A sentence valid in all finite structures Consider a first order language $L$. Let $S$ be an $L$-sentence true in all finite $L$-structures but false in some infinite $L$-structure. The completeness theorem implies $S$ can not be proven by usual means. Yet, is there another way to establish $S$ is true in all finite models? Another question is whether we can write down $S$ at all. Are there some examples, say, from graph or set theory?
 A: 
Another question is whether we can write down S at all.
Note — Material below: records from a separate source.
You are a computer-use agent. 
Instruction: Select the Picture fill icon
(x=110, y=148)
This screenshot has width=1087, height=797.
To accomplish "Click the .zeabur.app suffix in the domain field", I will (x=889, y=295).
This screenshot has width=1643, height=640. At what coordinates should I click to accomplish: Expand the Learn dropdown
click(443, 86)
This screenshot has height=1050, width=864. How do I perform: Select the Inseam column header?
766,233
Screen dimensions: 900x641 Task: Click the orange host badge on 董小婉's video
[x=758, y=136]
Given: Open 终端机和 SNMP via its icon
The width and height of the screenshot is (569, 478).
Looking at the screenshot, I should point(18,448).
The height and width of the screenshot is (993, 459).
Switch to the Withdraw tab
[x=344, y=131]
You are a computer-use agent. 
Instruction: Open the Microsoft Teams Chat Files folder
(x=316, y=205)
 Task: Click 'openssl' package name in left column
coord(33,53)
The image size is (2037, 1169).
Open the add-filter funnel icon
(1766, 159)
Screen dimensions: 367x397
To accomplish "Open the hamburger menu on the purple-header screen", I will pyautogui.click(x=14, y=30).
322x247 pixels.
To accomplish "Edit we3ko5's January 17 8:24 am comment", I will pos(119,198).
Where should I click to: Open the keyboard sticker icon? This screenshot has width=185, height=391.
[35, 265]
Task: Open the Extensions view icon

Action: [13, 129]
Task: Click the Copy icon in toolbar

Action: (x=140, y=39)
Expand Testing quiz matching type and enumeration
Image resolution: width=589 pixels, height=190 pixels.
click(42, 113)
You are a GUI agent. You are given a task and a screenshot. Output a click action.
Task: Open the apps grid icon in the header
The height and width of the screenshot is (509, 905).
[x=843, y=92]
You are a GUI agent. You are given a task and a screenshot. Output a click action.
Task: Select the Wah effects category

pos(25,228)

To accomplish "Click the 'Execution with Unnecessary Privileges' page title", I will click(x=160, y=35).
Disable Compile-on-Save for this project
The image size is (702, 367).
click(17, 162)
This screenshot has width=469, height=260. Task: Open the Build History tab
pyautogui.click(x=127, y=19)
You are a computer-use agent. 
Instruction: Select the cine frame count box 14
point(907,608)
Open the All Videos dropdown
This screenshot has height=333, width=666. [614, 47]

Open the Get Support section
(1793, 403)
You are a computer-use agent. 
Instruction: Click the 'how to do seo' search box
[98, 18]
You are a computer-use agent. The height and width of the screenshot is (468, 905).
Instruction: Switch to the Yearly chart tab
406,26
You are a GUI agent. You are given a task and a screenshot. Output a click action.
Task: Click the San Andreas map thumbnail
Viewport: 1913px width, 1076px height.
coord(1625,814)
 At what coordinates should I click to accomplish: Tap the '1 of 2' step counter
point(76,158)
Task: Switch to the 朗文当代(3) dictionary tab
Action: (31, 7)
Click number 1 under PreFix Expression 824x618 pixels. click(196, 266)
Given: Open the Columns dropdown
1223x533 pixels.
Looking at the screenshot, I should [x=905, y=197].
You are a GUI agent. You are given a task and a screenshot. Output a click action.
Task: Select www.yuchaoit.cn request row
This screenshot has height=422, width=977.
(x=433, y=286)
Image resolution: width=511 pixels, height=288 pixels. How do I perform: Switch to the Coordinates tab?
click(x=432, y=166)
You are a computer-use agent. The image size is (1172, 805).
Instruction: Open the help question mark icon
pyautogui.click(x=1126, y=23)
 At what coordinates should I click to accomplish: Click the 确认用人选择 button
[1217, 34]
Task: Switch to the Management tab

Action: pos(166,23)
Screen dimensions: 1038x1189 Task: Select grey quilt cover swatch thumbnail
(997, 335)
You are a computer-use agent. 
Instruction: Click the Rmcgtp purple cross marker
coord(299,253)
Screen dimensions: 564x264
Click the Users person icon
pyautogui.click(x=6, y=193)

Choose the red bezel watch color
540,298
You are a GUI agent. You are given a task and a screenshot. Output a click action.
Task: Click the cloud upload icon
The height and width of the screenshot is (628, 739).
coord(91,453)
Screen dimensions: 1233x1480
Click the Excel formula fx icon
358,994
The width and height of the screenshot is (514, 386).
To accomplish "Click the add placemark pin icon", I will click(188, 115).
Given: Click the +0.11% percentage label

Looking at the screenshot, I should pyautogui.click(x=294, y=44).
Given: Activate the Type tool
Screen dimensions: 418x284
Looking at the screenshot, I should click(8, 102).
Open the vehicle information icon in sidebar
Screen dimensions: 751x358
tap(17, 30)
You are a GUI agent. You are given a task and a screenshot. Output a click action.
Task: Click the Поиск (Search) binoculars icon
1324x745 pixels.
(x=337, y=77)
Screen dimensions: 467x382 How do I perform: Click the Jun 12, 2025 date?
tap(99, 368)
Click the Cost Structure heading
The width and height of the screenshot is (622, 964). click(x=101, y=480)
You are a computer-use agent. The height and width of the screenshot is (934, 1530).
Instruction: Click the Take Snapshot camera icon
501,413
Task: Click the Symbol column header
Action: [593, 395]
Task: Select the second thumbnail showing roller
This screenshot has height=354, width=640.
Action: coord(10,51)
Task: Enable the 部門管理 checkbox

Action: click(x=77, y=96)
Consider the language $\mathcal{L} = \{ \leq \}$, and the sentence $S$ saying that if

*

*$\leq$ is transitive ($\forall x,y,z. x \leq y \wedge y \leq z \rightarrow x \leq z$),

*$\leq$ is antisymmetric ($\forall x,y. x \leq y \wedge y \leq x \rightarrow x = x$,

*$\leq$ is reflexive ($\forall x. x \leq x$), and

*$\leq$ is total ($\forall x,y. x \leq y \vee y \leq x$)

then there is a $\leq$-maximum element ($\exists x. \forall y. y \leq x$).
This sentence is true in every finite $\mathcal{L}$-structure, but of course false in $\langle \mathbb{N}, \leq \rangle$ where $\leq$ denotes the standard ordering of $\mathbb{N}$.

The completeness theorem implies S can not be proven by usual means.  Yet, is there another way to establish S is true in all finite models?

As you note, as long as we allow arbitrary (finite or infinite) structures, Gödel's completeness theorem provides a strong correspondence between semantic validity and deductive (syntactic) provability.
Of course, the $S$ written down above is not provable in first-order logic, since it fails in some (infinite) structure.
Unfortunately, it is not possible to find similar, complete deductive rules that would allow us to prove precisely those sentences that hold in all finite structures: this follows from a well-known result in recursion theory, known as Trakhtenbroth's theorem.